— С вашего позволения, meine Dame, вот ваша туфелька, — сказал он в высшей степени почтительно, однако в лице его сквозило нечто весьма похожее на проницательную усмешку, не очень-то она сочеталась с его тоном и словами.
Миссис Тредуэл и эту туфлю крепко взяла за подметку, точно оружие. И тихо, скромно поблагодарила стюарда, ничуть не смущаясь тем, что стоит перед ним в ночной рубашке. Он окинул ее всю, с головы до ног, беглым взглядом и молчаливо озлился. Для нее он всего лишь слуга, ничтожество, обязанное являться, когда зовут, и делать, что велят. И он торопливо зашагал прочь… эх, если бы как-нибудь с ней сквитаться, чтоб хлебнула горя… стоит и усмехается, хитрая бестия, будто он не понимает, откуда у этого осла Дэнни на морде синяки от каблука. Так ему и надо! Стюард брезгливо дернул губами, но не сплюнул — самому же пришлось бы подтирать.
Миссис Тредуэл опять потянулась через разметавшуюся во сне Лиззи и швырнула вторую золоченую туфлю вслед за первой в океан. С минуту постояла так, наклонясь к иллюминатору, блаженно вдыхая влажный свежий ветер, и слушала, как шумят волны, как мерно катятся исполинские водяные горы под иссиня-черным небом, усеянным огромными звездами. И вспомнилось: когда-то в высоченном старом доме неподалеку от авеню Монтень один молодой художник писал ее портрет; вечерело, и он бегом спустился по лестнице, со всех этих бесконечных этажей, принес в свою мансарду хлеба, сыру, холодной говядины, бутылку вина, и они поужинали. А потом художник держал скрипучую приставную лесенку, а она взобралась под самую стеклянную крышу, высунула голову в крохотное слуховое окошко — и смотрела, как понемногу загораются и мерцают огни Парижа, а в вышине все гуще синеет ясное небо и одна за другой вспыхивают звезды. Была середина мая.

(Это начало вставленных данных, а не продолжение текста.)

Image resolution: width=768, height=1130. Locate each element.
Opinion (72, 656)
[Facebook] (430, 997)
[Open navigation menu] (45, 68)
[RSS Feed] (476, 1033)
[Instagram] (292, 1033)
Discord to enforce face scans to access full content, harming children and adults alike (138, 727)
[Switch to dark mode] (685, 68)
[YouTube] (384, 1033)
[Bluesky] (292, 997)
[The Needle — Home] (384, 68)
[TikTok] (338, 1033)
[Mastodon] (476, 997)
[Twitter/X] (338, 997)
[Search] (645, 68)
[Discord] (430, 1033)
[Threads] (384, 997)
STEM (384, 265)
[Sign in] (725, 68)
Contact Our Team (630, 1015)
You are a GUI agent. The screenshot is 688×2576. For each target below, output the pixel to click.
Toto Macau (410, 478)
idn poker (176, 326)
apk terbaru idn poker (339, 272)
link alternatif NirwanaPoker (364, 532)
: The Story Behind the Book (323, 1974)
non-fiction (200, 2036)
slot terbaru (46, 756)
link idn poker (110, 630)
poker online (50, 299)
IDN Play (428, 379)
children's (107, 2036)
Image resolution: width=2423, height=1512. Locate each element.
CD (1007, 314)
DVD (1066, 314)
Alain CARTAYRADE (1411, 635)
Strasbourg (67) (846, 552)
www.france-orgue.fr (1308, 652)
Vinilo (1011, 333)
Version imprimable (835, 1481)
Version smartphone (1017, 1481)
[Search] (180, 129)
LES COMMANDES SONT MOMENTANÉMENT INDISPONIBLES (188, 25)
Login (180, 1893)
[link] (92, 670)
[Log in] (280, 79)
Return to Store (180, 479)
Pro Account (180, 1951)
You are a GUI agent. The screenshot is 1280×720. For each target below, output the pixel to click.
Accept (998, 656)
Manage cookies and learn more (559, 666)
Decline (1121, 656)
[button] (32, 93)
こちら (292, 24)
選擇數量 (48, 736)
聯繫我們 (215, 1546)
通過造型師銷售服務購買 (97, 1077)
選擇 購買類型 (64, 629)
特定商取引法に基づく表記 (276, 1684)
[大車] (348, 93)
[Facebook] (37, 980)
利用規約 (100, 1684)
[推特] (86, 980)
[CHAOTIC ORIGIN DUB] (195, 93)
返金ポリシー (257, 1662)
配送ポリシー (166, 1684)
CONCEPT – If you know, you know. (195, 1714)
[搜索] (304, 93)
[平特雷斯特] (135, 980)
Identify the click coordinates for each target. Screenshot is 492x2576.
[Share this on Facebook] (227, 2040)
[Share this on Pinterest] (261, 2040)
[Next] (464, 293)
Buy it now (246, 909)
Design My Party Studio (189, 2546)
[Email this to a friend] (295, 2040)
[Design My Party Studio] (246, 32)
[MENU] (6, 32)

Вечер близился к концу, и доктор Шуман вышел на палубу пройтись и осмотреться, но скоро его утомили возникающие опять и опять, волна за волной, беспорядок и всяческое безобразие, и одна и та же варварская музыка, и все неизбежные следствия разыгрывающегося на борту веселья. Он отметил про себя, что танцоры-испанцы по-прежнему совершенно трезвы и деловиты. Дело им еще предстояло, хотя возможные зрители и слушатели уже разбредались кто куда. Двое или трое молодых моряков все еще порой приглашали потанцевать кого-нибудь из испанок, и студенты-кубинцы, как всегда по-спортивному неутомимые, отплясывали веселую пародию на мужской народный танец басков; но кое-кто из мужчин был безнадежно пьян, в том числе Дэнни — этот о чем-то ожесточенно спорил с испанкой по имени Пастора. Доктор Шуман всерьез призадумался, какими способами можно обуздать таких вот субъектов или хотя бы заставить их прилично разговаривать и вести себя на людях; не следовало бы позволять молодчику так выражаться на палубе, даже и в разговоре с такой особой; а впрочем, слава Богу, его, Шумана, это не касается. Немногие женщины еще оставались на палубе, и видно было — почти каждая либо недавно плакала, либо злилась, а нередко и то и другое вместе, и некоторые вдобавок тоже явно захмелели. Доктор Шуман ушел к себе, если понадобится, его разыщут… и почти сразу прибежал стюард: доктора просят зайти в каюту герра Рибера. Он сейчас же пошел туда, пересиливая гнетущую усталость; в каюте сонный, сердитый Левенталь, от которого несло пивом, мочил в холодной воде полотенца, выкручивал их и, часто сменяя, прикладывал к голове Рибера.